Aaron’s fascinated and annoyed at the same time, until she turns to face him.

“And you …”

“Me?” Aaron raises his eyebrows. “What have I done?”

“You,” she says again.

“Yeah?”

“You can shut up about the wheelbarrow!”

She tilts her head, pointing a finger at his chest. There are people here who can shrink Aaron to the size of a pea just by looking at him, but only Shareen can make him feel smaller than a pinhead.

“I didn’t say anything!” “Well, don’t, then!”

Turning away, Aaron begins calculating how many bags are needed to clear the heap of food in the middle of the floor. Now the drama has finished, Lijah and Youssa disappear. Aaron glances over his shoulder at her. Not that he likes her, though he’s about the only boy who doesn’t. Even Jacob fantasizes that she’s his, apparently.

The sound of rustling breaks out as people return to sorting garbage.

Shifting the food slop is so much easier with the wheelbarrow and now the fact that Shareen won’t lend it means Aaron will have to load more bags and carry them one by one to the other end of Mokattam to the pig enclosure. If Lijah was allowed to leave the pony outside he could use the cart instead, but there are rules to obey here and keeping ponies out of the alleys and away from the cooking pots is an important one.

With a tired heart, Aaron begins scooping cupped handfuls of unrecognizable yellow and brown stinking glob into the plastic bags. He fills two to the brim before the smell overwhelms him and he’s forced to stop for a second. Again he becomes aware of the pain in his elbow, which is now too old and constant to make him wince much, while his throbbing knee is hurting more than ever and distracting him. He tries bending it right back and moans softly.
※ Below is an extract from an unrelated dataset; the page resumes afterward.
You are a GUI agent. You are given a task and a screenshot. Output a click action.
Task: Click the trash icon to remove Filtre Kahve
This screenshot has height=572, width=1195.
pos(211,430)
Trust Shareen to lose it today, when he really needs the wheelbarrow. That’s her all over—nothing but trouble.

Chapter Four
Abe

Before long Abe is beside him again with the soccer ball under his arm. He seems more anxious than ever for Aaron to come and play.

“What happened to your knee?”

“Lijah pushed me off the cart. I banged it on the road.” Aaron gives him a sad smile as Abe sets the soccer ball in a safe place to one side and starts to help with the food.

“It’s OK,” Abe reassures him. “We can play tomorrow.”

“Yeah, sure.”

“Are we taking this swill to the new place?” Abe asks.

“Yeah.”

Aaron frowns at the memory of the Zabbaleen’s problems last month, when government officials ordered the slaughter of all the pigs in Cairo as a precaution against an outbreak of swine flu. A procession of four cars and vans arrived in Mokattam to carry out the order, but they hadn’t reckoned on the importance of the pigs to the community and the resistance they would encounter.